Your instructions: Reproduce exactly the lines from the one containing "Toggle the Select cursor tool" through the end of the entries, including both. Drop the pictures.

-------- Exercise data

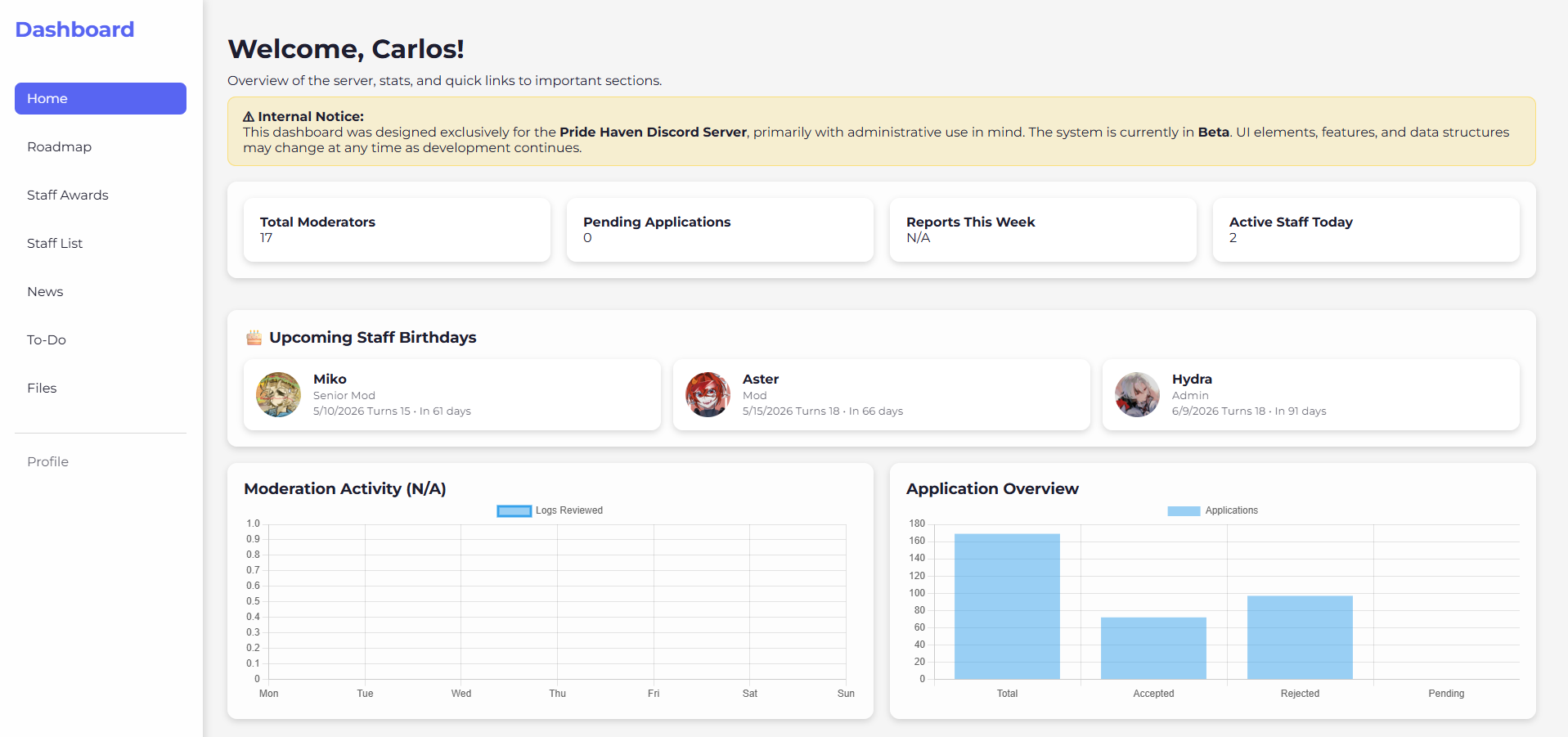
Task: Click Miko's avatar picture
Action: point(278,394)
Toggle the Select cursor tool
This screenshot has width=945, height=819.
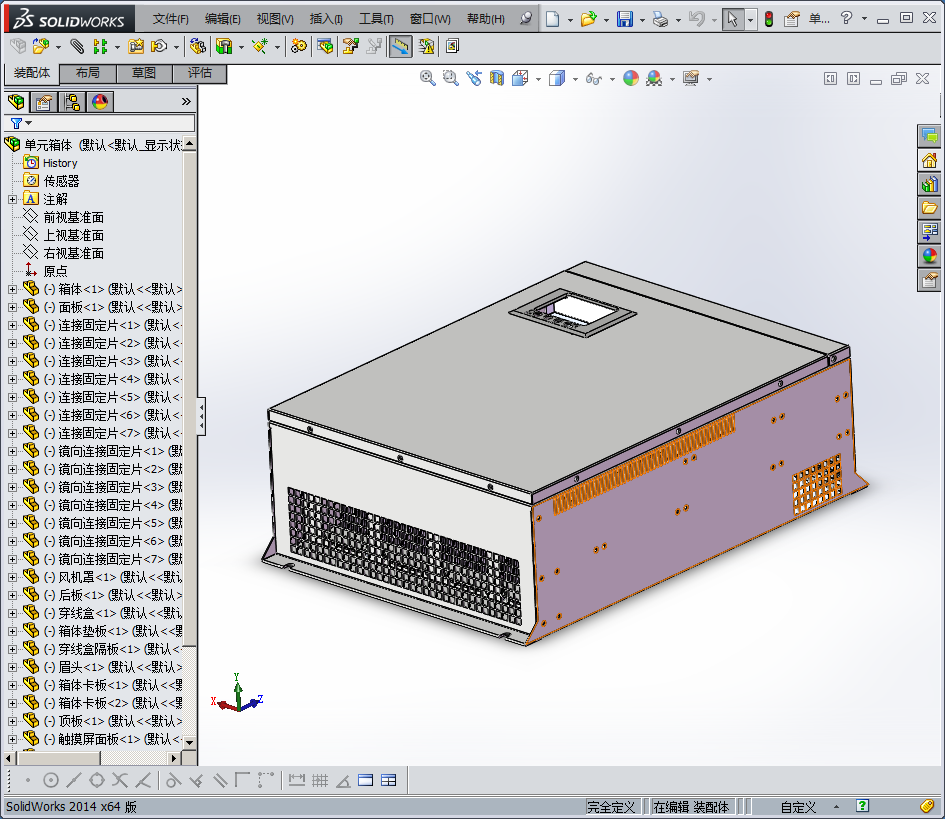pos(732,19)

----------------

Result below:
Toggle the Select cursor tool
This screenshot has width=945, height=819.
pos(732,19)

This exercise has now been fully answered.